In the entries below, which lines run from the one containing "largely focused (266, 637)" to the one containing "Contact (174, 2463)"? Copy exactly those lines, ends included, and no others.

(Excerpts from a dataset)
·····

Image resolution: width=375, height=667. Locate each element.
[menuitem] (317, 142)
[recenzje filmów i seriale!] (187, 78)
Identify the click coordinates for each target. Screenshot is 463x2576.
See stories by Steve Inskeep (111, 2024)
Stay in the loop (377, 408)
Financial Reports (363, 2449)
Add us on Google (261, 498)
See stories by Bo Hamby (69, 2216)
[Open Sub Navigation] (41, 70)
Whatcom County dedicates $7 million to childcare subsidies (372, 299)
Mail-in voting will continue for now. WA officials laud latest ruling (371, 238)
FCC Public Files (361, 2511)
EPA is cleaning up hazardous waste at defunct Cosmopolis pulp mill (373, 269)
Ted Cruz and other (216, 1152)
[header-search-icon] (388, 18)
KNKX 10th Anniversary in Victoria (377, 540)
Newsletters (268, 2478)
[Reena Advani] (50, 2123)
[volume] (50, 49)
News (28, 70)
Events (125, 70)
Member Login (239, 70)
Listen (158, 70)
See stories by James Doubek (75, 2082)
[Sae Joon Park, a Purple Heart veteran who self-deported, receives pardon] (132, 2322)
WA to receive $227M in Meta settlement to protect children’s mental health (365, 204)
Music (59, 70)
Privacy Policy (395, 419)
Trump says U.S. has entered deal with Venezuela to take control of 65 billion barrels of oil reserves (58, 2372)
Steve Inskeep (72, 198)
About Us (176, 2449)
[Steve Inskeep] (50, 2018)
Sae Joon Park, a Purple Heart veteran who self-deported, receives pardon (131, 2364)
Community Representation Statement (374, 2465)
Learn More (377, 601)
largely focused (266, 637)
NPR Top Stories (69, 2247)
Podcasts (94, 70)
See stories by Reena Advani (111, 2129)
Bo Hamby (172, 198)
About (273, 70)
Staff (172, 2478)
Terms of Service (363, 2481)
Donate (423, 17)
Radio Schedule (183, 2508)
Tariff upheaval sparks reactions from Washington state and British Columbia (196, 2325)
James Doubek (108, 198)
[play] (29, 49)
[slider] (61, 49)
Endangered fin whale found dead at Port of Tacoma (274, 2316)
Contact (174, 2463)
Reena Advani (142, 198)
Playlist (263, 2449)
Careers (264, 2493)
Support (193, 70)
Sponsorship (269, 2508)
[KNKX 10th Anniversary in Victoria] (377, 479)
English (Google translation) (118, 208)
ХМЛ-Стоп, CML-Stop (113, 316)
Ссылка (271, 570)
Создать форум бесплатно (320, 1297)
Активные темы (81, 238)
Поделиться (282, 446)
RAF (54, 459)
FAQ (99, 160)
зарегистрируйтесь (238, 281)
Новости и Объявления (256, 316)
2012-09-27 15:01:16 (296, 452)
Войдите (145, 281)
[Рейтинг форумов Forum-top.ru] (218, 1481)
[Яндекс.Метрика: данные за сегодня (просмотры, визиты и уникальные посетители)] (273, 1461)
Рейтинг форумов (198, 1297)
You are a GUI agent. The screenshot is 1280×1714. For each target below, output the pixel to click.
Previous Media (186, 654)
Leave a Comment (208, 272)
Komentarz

·····

**TASK RESULT**
largely focused (266, 637)
NPR Top Stories (69, 2247)
Podcasts (94, 70)
See stories by Reena Advani (111, 2129)
Bo Hamby (172, 198)
About (273, 70)
Staff (172, 2478)
Terms of Service (363, 2481)
Donate (423, 17)
Radio Schedule (183, 2508)
Tariff upheaval sparks reactions from Washington state and British Columbia (196, 2325)
James Doubek (108, 198)
[play] (29, 49)
[slider] (61, 49)
Endangered fin whale found dead at Port of Tacoma (274, 2316)
Contact (174, 2463)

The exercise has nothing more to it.